慄夕笑了笑,輕輕揮舞長劍,一道光霧灑下,將黑白神五人籠罩。
“走吧。”
墨香隨沒有再作停留,直接動身走了。
“哦。”
我反應了一下,馬上跟了上去。
回到墨香隨家中,空空蕩蕩的感覺確實有點不適應。唯一值得一提的是,這裏是一套二。
已經十點過了,到了該洗漱睡覺的時間了。
“喂”
墨香隨突然叫了我一聲。
“當然是一人一間啊。”
我下意識地說出了這句話。
“啥?你腦子在想些什麼?”
墨香隨直接給了我一個當頭一擊。
“啊?你不是問的這個啊。”
我摸了摸腦袋,臉頓時漲紅起來。
“哼,不想說了。”
墨香隨將手中的宣傳單拍在桌子上,怒氣衝衝地洗澡去了。
“敢偷看就把你的眼睛挖下來!”
還不忘轉身警告我。
“不敢不敢,是我的錯是我的錯。”
我只能賠笑擺手了。
沐浴聲從洗手間裏傳來,我只能把注意力集中在剛纔在街上受到的宣傳單上。
天才俱樂部成員招收計劃?
我的天,這到底是什麼樣的人想出來的東西?
這一刻,我感覺我手中拿着的是一個小學生的未來夢想作文。天才俱樂部?那個女生真的是認真的嗎?
一邊想着,一張燦爛的笑臉從腦海中浮現。
不會是個傻子吧?
我皺了皺眉,也把宣傳單放到了桌上,回到那個躺了一個多月的臥室去了。
“對了,那個黑白衣服的說你只剩八百年了,到底是怎麼回事?”
一躺到牀上,我就想起了這件事。
“還用問嗎?五十年拿去救你朋友,一百年用來救你了。”
銀焰攤了攤手。
“什麼意思?”
我一下子坐起身。
“不然你以爲你的朋友那樣都能活過來嗎?你就更別說了,滿身劍上還被踢了一腳,最重要的是又從五樓上摔了下去,就是神也得落個半死不活啊。就是救你的代價太大了。”
銀焰晃了晃腦袋,一副心不在焉的樣子。
“對不起”
我低下了頭,不知道該說什麼。銀焰對地神的嚮往有多強烈我非常清楚,而且他又是一個不肯吞掉他人性命的神,這一百五十年可是實打實的啊。
“不然”
我抬起頭,估計現在只能用我那七十年稍微補償一下了。
“行了行了,救你是必須的,畢竟我是你的監督者嘛,而且交易契約還在那兒,我想逃也逃不掉。完成這個交易的要求可是活着度過這最後一年啊。”
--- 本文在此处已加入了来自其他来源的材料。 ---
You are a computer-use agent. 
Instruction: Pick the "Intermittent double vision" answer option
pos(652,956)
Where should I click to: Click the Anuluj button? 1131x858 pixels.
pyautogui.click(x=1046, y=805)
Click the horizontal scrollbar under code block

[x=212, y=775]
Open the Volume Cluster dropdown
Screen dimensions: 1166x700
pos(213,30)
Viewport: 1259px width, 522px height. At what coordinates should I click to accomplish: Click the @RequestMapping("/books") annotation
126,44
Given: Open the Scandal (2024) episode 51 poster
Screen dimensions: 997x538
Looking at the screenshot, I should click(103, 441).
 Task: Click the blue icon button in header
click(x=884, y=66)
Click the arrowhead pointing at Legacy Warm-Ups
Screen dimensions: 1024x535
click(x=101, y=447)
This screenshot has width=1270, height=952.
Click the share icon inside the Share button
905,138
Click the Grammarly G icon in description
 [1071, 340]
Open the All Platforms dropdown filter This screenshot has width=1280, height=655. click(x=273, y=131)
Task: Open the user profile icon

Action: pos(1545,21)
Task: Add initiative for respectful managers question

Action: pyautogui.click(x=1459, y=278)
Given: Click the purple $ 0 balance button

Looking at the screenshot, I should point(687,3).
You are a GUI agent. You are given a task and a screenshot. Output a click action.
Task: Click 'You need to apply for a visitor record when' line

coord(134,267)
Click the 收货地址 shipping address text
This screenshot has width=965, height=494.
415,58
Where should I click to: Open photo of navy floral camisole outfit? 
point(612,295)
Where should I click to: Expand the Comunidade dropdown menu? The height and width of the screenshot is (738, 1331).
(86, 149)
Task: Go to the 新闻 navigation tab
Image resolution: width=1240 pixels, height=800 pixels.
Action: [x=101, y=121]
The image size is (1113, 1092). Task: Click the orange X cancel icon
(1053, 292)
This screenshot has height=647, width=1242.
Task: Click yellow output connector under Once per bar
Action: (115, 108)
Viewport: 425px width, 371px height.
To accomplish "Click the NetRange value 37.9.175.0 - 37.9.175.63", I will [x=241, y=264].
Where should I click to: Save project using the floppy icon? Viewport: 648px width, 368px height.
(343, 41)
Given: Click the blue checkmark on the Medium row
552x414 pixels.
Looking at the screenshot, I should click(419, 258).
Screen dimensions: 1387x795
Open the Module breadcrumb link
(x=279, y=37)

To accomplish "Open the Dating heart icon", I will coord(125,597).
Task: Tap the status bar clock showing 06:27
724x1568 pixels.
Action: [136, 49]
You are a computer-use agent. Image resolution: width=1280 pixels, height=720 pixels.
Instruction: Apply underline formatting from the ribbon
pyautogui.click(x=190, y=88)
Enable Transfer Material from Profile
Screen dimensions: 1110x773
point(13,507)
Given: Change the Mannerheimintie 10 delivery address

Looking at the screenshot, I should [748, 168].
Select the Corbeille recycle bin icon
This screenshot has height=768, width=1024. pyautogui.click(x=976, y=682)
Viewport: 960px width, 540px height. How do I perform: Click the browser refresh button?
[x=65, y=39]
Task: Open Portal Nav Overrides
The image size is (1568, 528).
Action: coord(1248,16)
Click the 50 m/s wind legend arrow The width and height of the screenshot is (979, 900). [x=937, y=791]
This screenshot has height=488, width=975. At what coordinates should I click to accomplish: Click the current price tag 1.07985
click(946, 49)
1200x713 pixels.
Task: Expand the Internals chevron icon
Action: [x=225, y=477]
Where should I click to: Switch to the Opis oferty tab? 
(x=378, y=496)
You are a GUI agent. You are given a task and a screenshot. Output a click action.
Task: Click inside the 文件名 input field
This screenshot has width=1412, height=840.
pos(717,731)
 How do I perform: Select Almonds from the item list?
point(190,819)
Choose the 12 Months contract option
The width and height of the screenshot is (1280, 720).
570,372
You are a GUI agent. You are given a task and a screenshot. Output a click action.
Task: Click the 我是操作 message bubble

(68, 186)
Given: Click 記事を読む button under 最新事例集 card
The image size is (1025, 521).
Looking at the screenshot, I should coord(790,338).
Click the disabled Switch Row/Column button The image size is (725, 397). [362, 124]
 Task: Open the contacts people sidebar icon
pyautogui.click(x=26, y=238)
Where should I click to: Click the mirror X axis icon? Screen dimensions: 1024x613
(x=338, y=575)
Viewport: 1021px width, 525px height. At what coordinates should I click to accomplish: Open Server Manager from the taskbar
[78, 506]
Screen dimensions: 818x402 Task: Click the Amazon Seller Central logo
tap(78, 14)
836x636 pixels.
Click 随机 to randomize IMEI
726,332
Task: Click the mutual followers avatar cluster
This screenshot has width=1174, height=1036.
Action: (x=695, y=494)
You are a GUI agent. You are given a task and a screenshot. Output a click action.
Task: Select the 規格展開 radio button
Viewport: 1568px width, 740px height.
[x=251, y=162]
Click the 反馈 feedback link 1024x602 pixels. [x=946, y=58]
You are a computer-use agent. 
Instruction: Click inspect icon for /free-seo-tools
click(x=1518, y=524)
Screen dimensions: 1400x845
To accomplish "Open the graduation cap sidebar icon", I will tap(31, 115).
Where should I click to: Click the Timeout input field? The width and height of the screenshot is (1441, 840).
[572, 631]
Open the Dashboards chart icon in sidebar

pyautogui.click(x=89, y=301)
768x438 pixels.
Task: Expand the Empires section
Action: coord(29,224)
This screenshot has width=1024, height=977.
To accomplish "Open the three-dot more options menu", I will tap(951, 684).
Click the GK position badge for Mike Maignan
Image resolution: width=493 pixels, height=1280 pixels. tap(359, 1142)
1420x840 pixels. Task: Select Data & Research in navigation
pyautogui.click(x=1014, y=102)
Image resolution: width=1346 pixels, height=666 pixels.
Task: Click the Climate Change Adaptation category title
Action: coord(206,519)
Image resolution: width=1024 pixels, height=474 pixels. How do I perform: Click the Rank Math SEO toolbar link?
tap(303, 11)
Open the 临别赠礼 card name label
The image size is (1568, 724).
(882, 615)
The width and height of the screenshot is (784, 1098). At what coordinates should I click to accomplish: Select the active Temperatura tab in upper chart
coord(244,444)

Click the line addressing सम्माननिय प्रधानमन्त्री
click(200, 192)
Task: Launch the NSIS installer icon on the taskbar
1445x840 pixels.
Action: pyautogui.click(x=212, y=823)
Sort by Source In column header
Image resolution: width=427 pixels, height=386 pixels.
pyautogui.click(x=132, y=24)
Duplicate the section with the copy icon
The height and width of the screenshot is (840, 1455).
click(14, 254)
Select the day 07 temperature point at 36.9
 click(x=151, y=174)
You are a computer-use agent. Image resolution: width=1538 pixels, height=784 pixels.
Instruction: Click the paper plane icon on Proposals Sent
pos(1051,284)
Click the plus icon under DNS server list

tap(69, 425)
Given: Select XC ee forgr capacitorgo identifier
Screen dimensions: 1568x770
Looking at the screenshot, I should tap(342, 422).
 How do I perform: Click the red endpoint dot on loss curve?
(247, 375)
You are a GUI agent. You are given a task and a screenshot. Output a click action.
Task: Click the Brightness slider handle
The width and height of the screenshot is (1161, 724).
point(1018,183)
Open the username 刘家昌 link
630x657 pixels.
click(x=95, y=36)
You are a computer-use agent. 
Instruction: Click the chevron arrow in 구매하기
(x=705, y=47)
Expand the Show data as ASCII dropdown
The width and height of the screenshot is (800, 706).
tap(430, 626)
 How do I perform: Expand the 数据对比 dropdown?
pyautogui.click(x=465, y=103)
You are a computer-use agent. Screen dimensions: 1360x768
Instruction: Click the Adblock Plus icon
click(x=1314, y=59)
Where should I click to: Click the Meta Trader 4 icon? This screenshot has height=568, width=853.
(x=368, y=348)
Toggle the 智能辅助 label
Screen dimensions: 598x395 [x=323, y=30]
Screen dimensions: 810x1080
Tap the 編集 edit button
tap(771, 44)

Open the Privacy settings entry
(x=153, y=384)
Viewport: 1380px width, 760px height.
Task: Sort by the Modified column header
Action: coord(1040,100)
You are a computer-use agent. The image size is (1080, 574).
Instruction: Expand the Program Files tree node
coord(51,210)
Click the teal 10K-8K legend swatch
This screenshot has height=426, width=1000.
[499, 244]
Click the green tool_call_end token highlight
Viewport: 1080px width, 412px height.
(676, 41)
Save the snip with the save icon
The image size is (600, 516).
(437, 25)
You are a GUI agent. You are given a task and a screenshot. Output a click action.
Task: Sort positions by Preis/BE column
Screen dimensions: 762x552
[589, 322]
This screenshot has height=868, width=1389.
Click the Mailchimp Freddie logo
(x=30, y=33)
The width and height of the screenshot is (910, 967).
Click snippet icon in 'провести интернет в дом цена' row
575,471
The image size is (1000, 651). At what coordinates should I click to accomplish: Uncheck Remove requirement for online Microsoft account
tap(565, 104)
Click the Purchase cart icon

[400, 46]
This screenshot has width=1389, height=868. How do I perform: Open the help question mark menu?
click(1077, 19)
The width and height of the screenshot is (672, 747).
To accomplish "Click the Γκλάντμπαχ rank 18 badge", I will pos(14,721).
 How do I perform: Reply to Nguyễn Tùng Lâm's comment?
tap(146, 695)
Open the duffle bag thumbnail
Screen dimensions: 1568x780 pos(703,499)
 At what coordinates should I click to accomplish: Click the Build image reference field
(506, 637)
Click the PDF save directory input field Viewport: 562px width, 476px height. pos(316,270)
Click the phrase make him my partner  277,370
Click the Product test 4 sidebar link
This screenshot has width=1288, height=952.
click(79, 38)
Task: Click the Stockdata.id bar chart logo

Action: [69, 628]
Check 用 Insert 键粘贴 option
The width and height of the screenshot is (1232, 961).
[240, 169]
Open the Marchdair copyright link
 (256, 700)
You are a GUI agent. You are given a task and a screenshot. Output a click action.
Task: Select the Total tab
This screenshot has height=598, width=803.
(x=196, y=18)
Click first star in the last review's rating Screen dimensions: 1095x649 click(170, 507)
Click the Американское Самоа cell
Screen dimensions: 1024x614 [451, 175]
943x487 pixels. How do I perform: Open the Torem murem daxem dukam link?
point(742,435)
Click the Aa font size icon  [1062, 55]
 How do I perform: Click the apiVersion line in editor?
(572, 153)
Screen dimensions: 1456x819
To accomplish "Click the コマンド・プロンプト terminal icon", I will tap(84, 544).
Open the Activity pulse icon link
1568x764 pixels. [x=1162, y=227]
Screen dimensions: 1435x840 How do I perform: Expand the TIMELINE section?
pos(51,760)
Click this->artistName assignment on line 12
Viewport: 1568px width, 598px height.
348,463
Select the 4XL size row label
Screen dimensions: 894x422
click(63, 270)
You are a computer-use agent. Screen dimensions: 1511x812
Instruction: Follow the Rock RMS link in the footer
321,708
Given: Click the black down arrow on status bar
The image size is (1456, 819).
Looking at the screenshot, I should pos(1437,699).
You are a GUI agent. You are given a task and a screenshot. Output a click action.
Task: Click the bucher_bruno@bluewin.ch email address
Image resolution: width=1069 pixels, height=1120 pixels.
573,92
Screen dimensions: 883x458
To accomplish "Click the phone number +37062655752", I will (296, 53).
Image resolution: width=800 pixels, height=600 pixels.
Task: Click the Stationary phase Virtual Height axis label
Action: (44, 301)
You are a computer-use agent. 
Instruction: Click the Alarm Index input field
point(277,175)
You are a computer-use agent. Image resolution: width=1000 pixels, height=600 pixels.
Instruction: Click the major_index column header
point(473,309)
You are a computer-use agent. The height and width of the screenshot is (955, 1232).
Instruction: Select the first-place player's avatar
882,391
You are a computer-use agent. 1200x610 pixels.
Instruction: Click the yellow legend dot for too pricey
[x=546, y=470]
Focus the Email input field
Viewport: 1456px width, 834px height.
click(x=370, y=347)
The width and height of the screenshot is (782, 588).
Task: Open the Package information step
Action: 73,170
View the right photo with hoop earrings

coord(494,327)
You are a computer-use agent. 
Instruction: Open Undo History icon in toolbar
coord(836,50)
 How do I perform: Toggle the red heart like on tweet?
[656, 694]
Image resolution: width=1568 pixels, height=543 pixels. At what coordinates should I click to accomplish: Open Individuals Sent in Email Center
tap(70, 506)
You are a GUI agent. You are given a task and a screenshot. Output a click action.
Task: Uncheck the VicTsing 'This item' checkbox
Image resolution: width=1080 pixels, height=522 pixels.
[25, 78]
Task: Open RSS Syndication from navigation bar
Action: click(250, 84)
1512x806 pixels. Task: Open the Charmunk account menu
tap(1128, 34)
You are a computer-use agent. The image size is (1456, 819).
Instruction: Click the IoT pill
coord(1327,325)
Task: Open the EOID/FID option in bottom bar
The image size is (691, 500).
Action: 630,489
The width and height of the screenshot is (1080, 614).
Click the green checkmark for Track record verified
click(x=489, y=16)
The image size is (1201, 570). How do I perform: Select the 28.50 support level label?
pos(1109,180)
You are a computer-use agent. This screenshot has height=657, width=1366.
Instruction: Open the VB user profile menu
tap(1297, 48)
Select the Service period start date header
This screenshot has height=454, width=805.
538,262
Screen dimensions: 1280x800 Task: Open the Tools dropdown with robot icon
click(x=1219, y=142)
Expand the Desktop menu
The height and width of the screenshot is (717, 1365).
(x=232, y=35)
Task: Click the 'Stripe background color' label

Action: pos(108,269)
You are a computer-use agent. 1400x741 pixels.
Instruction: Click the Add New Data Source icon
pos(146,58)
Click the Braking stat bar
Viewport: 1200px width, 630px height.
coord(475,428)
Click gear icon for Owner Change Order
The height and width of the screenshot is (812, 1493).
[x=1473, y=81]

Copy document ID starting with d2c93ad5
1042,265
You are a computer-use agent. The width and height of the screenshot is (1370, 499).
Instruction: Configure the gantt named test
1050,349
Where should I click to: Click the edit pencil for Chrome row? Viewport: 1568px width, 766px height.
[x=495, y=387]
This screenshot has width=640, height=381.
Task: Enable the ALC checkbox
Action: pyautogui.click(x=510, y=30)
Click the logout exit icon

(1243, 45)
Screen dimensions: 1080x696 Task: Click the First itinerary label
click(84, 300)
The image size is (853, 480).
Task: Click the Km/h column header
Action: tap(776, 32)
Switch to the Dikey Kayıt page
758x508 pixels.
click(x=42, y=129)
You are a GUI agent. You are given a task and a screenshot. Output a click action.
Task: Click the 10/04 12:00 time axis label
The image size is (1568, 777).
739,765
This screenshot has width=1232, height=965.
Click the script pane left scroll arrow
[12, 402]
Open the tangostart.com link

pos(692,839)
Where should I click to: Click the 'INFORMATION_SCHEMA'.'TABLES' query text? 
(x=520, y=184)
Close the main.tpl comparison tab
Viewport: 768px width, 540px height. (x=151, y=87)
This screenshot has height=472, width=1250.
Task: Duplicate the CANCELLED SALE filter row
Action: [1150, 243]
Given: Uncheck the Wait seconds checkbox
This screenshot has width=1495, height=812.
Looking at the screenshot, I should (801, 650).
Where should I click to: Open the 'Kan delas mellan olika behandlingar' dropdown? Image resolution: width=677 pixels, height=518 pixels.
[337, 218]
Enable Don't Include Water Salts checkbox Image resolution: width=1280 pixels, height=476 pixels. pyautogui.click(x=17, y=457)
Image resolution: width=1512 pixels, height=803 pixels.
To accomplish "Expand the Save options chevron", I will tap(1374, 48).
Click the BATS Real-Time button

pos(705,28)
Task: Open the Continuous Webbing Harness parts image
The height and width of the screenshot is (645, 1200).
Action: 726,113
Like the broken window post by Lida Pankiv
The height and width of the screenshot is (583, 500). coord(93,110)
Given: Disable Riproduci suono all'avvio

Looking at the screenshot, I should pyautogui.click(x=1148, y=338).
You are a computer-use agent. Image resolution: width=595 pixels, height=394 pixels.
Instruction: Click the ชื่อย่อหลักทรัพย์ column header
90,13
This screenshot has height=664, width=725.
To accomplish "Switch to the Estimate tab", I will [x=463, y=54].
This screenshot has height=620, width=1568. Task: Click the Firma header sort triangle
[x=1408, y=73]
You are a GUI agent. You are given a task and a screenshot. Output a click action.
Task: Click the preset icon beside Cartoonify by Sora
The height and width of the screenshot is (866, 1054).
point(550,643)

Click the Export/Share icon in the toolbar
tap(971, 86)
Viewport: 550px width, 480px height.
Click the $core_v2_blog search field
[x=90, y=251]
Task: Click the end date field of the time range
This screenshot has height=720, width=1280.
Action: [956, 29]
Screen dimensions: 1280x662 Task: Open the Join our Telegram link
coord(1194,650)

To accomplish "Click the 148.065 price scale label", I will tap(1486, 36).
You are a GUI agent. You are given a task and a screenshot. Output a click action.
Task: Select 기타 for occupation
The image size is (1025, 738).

銀焰似乎知道我要說什麼,擺了擺手,把我的話堵了回去。
“但唐星海”
我確實替他感到不值。
“就當幫你一回,相遇就是緣。那五十年,就當是買下這段緣分了。別說這事了,再說我就生氣了。”
銀焰身上燃起紫焰,轉身消失在空氣之中。
我嘆了口氣,又倒了下去。
“喂,我洗完了。”
墨香隨的聲音從客廳中傳來。
“知道了。”
我走下牀,環顧一週,卻沒有發現浴巾這個東西。
“浴巾在洗手間裏,我的是純色的,你的是花色的,敢拿錯我弄死你!”
正當我無語之際,墨香隨的聲音再一次傳來。
“好好好,保證不會拿錯。”
我乾笑兩聲,脫掉上衣,朝洗手間走去。